→ **THE TASK**:
Select from the records below every line that has the word "swatch" in it.
▼▼▼
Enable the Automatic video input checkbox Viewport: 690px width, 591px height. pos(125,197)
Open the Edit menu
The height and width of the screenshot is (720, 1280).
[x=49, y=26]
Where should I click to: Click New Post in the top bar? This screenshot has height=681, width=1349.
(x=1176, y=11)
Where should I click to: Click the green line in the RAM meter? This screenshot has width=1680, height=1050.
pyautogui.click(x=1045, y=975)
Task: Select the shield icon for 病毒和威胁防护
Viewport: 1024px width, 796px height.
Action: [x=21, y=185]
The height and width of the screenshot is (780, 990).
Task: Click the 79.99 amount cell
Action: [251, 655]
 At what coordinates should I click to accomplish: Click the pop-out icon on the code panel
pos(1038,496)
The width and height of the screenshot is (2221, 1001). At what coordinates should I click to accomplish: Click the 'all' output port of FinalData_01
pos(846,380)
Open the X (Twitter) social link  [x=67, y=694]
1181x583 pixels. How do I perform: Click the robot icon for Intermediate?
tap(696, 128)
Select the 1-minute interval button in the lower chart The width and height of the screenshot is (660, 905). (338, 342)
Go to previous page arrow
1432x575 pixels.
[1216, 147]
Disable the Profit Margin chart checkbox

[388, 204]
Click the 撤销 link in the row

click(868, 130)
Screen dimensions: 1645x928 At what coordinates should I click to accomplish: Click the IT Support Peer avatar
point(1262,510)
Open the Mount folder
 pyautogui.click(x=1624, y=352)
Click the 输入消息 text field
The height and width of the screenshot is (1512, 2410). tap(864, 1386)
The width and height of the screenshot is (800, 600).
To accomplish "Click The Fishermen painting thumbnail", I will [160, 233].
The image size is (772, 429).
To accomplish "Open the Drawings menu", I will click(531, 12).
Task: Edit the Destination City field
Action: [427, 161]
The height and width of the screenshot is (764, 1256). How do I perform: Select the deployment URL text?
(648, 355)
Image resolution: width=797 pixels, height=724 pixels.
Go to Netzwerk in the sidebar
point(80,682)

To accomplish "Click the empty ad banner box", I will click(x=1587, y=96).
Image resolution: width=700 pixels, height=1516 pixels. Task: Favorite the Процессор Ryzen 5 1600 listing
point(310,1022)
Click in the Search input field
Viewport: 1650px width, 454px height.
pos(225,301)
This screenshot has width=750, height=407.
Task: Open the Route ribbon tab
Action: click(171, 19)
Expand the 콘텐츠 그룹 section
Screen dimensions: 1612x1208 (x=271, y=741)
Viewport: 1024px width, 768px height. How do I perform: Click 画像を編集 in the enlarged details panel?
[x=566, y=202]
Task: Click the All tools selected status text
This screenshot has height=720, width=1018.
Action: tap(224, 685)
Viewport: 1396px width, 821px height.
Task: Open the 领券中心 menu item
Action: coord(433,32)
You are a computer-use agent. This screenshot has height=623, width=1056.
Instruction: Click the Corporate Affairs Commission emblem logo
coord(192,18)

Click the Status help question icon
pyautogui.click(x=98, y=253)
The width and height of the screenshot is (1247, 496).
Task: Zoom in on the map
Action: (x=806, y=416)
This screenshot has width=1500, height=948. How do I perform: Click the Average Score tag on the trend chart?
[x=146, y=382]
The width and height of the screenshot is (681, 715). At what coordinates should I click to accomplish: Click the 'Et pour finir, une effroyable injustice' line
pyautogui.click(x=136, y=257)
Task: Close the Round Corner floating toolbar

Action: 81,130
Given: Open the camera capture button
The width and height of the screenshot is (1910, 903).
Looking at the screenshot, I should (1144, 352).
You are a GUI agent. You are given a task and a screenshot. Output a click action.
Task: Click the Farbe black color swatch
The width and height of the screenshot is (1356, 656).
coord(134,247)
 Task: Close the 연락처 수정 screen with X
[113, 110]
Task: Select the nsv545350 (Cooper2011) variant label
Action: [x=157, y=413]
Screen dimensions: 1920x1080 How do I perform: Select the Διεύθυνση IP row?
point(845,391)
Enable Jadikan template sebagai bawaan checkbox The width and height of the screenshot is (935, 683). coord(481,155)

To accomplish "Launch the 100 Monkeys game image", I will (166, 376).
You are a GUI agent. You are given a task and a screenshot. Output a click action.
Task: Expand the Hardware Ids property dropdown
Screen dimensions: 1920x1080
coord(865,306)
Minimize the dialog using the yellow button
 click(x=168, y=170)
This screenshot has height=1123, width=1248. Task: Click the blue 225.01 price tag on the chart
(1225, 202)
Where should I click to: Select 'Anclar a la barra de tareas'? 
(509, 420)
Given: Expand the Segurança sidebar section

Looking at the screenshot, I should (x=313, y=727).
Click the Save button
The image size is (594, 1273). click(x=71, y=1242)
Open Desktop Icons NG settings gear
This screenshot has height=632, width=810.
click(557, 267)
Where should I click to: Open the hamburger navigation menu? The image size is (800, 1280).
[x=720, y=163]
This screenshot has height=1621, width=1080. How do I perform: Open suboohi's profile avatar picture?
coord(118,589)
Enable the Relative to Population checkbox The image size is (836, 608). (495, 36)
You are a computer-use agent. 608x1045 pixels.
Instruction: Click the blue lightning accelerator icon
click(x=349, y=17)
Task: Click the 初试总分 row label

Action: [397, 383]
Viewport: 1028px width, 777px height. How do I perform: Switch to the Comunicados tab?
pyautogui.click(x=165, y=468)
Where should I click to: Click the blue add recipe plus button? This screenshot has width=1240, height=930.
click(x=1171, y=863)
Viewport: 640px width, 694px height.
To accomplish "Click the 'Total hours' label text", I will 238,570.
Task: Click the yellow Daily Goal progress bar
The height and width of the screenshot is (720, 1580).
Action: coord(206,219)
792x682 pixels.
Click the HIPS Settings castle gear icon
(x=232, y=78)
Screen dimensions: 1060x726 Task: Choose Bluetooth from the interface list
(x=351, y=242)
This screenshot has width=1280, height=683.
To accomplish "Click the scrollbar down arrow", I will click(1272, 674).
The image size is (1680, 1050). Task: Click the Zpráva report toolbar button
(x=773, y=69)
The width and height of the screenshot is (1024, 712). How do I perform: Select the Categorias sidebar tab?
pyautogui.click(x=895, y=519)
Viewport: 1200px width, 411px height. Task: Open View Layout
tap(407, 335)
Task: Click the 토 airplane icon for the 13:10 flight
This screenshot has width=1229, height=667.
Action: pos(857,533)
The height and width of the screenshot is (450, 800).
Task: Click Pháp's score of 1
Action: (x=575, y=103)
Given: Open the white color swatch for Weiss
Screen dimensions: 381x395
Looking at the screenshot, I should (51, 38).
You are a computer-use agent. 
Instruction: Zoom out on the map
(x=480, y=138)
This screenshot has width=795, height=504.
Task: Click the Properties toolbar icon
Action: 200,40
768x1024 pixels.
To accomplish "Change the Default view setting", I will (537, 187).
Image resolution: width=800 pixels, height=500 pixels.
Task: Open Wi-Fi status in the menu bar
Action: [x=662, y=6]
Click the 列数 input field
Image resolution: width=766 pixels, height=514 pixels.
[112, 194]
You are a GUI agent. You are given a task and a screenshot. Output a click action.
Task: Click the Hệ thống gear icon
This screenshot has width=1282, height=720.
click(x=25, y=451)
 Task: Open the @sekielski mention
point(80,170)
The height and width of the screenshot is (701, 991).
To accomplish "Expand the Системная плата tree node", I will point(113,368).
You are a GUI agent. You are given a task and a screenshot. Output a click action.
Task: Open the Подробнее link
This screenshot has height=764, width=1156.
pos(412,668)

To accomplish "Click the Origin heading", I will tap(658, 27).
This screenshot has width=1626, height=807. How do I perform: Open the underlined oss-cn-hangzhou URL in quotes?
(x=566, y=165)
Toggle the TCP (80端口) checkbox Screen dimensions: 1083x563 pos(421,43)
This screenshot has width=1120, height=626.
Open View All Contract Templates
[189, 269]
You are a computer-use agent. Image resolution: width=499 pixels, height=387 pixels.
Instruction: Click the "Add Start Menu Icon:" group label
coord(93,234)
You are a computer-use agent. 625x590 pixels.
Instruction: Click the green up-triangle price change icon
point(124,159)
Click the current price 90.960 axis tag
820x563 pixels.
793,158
▲▲▲
→ **WRITTEN SOLUTION**:
Task: Click the Farbe black color swatch
Given: Open the white color swatch for Weiss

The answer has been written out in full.